Reflection is when community members, organizers and project teams collaborate on developing the sensors and the methods. It is a point where surveys can be distributed to participants to discover whether the process has developed their capacities, knowledge and understanding of citizen sensing, or sensing more generally.

Questionnaires allow community members to share their experiences of the project and understanding of the critical environmental challenges. The surveys also provide for important feedback in developing future iterations of the project. A questionnaire was distributed in Case D to identify what was successful and where the tension points were for the community members. These insights were used to develop Case E, changing the order in which some methods were delivered.

Project appraisal a more open approach to reflection would be the pilot appraisal, which brings together participants to hold an open discussion around how the project was delivered. Another method for project appraisal used in some during Cases D and E, was sticker-dot voting. Methods are printed on cards and participants use sticker-dots to indicate which method they enjoyed the most. This is followed by a conversation if appropriate.

Graduation ceremony is intended to further cement the community engagement between members and the project organizers and project team.
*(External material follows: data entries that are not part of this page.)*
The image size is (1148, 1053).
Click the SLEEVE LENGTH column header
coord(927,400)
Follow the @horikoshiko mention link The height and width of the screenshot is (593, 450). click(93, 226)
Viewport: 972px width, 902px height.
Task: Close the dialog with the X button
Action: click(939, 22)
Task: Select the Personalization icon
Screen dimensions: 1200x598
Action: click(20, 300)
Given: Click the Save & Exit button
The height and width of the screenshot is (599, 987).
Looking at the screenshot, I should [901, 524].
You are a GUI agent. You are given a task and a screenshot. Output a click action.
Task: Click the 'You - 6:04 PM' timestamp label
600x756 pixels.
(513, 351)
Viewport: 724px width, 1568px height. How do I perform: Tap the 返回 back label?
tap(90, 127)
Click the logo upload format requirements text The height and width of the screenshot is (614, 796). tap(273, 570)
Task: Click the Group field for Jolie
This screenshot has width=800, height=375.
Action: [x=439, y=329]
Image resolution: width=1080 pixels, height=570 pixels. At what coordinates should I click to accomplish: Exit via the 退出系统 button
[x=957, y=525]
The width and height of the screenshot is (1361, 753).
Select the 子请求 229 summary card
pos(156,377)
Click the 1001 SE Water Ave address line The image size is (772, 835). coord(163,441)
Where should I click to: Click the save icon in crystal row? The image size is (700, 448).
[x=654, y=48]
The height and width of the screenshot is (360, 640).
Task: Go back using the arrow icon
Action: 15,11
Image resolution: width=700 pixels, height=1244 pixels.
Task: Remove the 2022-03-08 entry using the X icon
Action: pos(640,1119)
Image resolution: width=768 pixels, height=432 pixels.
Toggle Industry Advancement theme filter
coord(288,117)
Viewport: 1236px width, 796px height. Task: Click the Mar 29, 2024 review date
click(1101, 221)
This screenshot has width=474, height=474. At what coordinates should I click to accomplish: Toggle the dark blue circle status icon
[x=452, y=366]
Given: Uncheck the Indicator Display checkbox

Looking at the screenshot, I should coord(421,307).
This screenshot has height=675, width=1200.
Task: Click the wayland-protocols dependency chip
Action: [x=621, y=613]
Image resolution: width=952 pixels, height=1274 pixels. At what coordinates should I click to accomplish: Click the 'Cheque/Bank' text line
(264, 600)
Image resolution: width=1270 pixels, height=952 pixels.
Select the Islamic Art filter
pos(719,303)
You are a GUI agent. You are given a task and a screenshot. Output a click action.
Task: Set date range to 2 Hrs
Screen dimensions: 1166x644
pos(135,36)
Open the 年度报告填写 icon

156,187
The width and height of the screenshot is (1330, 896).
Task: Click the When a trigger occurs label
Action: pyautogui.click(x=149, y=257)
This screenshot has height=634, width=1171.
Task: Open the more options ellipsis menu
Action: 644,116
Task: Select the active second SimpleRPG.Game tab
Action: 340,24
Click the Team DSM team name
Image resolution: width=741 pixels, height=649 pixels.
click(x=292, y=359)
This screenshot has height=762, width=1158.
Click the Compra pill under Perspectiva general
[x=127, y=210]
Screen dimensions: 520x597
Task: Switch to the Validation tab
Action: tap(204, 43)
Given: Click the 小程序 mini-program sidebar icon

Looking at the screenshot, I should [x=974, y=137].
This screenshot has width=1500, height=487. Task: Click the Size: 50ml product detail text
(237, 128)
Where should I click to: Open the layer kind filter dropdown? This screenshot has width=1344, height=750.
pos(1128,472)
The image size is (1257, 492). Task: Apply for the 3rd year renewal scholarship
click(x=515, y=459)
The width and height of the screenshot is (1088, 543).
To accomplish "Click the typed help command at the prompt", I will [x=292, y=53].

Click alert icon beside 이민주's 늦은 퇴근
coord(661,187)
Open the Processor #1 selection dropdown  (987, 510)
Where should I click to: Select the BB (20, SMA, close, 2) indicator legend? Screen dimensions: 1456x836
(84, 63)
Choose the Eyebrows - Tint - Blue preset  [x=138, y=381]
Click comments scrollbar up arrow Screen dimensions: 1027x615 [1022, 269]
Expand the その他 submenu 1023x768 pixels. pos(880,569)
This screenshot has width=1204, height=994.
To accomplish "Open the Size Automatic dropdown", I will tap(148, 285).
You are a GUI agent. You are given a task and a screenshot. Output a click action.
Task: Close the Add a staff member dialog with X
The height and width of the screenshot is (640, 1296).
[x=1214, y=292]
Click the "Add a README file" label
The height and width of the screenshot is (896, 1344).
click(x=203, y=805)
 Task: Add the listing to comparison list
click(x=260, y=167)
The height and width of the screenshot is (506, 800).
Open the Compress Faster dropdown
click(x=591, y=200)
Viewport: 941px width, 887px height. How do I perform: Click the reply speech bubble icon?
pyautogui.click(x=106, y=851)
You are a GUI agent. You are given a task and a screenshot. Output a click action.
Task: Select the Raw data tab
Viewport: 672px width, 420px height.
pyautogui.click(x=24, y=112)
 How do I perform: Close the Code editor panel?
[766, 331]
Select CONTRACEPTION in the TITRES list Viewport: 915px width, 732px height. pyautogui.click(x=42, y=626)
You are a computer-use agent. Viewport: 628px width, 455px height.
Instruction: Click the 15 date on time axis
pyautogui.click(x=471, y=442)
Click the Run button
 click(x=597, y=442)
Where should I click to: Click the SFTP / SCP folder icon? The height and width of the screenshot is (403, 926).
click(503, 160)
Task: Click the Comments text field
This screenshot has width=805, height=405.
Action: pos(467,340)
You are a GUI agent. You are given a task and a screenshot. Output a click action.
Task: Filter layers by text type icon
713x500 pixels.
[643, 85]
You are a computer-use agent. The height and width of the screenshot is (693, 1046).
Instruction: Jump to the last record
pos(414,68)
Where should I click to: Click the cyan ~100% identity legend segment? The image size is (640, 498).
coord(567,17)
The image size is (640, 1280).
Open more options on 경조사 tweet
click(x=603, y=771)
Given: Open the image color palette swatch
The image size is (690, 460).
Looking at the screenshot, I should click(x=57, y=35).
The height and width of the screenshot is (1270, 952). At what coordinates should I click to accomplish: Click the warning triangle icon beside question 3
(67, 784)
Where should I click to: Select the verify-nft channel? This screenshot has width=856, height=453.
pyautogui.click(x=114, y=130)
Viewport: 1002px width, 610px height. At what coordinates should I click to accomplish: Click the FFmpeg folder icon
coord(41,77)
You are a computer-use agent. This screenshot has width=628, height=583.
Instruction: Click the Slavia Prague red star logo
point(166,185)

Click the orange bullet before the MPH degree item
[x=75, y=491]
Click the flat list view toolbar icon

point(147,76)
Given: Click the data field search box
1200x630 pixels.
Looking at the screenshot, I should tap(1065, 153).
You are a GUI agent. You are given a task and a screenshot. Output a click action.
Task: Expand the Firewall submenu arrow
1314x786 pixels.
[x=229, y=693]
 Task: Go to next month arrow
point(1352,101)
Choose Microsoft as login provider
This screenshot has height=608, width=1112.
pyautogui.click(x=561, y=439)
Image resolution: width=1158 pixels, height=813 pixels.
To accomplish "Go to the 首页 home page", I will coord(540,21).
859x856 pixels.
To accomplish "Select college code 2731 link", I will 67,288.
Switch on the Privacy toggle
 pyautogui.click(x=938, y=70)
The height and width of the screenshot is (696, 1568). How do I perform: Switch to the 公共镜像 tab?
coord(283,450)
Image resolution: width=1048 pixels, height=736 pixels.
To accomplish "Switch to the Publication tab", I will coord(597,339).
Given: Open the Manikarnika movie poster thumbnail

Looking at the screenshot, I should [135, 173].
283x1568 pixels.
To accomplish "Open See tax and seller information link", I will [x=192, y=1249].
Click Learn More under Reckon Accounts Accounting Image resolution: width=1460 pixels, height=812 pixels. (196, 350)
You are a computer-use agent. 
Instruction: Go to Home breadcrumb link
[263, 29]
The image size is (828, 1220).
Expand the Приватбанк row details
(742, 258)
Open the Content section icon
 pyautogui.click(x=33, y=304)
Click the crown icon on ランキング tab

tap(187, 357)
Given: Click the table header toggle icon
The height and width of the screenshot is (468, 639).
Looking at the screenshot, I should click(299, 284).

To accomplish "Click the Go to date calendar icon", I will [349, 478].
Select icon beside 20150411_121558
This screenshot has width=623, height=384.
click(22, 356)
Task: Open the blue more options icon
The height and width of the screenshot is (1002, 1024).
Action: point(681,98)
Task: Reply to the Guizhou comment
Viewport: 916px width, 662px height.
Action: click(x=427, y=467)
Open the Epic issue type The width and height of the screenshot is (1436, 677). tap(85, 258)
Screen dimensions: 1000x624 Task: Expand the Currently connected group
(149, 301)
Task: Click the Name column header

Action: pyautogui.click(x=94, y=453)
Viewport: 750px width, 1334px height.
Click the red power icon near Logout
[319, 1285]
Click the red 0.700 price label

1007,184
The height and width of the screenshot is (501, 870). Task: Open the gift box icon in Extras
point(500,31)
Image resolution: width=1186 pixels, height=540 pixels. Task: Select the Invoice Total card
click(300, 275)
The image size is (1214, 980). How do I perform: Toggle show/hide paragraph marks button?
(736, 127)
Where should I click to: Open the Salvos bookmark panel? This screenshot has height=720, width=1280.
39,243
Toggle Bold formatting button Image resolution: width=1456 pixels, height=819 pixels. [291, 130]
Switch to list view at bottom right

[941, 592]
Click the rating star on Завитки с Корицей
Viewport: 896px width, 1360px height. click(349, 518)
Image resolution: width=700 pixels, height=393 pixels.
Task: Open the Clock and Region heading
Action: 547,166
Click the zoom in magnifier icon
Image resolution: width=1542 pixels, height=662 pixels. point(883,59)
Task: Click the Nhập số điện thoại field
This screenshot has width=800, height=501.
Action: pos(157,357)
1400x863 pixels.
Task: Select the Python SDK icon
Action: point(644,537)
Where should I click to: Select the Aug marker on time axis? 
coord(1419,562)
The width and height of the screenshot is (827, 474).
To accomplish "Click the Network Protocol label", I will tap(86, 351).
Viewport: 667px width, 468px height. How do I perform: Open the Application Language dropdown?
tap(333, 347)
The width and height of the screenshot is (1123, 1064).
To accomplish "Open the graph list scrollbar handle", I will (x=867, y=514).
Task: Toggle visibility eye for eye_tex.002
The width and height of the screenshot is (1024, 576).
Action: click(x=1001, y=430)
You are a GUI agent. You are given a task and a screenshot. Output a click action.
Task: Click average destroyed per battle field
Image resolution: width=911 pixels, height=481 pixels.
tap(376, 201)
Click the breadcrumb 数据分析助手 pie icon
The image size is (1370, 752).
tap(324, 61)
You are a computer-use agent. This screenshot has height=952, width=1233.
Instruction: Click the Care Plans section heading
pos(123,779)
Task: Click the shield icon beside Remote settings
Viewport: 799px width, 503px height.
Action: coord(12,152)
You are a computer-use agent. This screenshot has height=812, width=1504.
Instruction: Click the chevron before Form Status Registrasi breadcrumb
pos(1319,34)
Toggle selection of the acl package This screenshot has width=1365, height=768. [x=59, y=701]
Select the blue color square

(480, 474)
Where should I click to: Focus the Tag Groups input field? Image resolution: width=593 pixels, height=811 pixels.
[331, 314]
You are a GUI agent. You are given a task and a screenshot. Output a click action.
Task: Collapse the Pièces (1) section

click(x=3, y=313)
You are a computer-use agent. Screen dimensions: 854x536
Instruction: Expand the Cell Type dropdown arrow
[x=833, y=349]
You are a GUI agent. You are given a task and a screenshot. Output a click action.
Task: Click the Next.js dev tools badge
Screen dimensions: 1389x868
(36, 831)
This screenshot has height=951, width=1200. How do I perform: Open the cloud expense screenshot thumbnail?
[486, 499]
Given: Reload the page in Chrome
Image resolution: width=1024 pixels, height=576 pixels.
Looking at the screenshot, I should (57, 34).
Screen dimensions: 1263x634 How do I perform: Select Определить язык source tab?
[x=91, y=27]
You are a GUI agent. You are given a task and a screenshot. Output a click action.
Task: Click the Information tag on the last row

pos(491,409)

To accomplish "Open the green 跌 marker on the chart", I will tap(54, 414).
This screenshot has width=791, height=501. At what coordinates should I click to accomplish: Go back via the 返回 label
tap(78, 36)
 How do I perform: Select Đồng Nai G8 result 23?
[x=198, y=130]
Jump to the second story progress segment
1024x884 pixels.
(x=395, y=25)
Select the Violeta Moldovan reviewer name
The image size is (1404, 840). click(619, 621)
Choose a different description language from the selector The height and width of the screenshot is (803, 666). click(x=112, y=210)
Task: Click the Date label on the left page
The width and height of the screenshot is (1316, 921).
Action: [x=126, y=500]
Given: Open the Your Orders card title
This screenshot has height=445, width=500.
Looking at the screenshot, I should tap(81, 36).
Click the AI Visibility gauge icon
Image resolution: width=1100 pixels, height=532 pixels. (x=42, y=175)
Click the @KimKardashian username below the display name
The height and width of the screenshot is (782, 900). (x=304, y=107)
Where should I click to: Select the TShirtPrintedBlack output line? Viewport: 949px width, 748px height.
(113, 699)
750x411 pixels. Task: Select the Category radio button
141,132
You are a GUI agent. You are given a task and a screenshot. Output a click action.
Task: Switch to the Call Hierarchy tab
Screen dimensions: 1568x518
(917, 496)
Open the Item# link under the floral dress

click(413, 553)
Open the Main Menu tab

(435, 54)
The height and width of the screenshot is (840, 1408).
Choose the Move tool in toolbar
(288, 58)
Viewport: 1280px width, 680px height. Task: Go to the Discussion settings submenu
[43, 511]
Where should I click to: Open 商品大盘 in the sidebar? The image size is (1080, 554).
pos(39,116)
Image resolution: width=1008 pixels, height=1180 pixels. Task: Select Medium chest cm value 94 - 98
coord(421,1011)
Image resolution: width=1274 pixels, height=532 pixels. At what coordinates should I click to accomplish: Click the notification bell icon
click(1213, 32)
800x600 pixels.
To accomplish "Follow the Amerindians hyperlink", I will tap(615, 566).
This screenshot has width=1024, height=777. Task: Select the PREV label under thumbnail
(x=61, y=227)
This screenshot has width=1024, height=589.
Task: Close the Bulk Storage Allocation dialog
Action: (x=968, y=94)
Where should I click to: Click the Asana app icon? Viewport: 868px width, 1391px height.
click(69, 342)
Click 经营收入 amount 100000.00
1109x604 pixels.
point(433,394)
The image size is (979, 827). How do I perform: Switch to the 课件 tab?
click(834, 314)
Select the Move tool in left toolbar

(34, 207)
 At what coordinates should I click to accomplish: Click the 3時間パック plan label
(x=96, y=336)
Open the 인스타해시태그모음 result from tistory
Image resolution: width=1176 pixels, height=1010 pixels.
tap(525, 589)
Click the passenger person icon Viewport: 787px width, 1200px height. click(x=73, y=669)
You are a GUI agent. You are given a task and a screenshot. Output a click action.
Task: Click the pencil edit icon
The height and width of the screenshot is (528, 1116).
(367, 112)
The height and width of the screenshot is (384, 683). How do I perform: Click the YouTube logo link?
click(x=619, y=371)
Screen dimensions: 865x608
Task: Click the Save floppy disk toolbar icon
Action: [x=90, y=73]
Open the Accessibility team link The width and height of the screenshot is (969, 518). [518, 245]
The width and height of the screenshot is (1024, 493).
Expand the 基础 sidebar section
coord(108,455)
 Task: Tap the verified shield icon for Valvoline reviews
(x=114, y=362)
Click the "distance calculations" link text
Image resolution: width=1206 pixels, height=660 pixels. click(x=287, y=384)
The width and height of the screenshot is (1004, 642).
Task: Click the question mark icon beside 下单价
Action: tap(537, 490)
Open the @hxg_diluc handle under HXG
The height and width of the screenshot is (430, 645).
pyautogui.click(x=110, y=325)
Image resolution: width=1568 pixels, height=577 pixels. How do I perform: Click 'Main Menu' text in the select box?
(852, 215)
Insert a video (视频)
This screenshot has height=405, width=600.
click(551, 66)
Graduating community members feel validated in their achievements and capabilities. Celebrating these as a group solidifies the community and enhances scope for long term engagement, as was noted in Case D, many of whom continued to work on future iterations of the project and on citizen sensing activities.

Reflection: Challenges

Deciding when the reflection stage should end presents a challenge, as there are often new insights or outcomes from sensing, or the actions taken. Planning a gathering for key participants helps with closure but also celebrating the achievements of the group.

Legacy: Summary

The purpose of citizen sensing is to make change. This is the stage where the impact of actions can be considered in the long-term. The continuous relationship between key participants is important for legacy and activities can go beyond the project or citizen sensing activities.

Legacy: Methods

Ideally, legacy would be measured by the change in the world which could be directly relating to the activities of the project. This can be achieved in the short-term by keeping track of changes made from outside the community, like policy amendments or change or by making the information and process available through an open-source platform.

Storylines convey a narrative and can take many forms but should be community-led. It will vary on the context of the project but should aim to be powerful stories which convey achievement, empowerment and greater understanding of the projects. Initially, the community members of Case E were very skeptical of citizen sensing and what it could do for them in tackling noise pollution. However, community members from a previous project presented their own journey and development of understanding during a public meeting. This helped prospective community members to understanding the inner workings of citizen sensing and also the impact it would have on their lives.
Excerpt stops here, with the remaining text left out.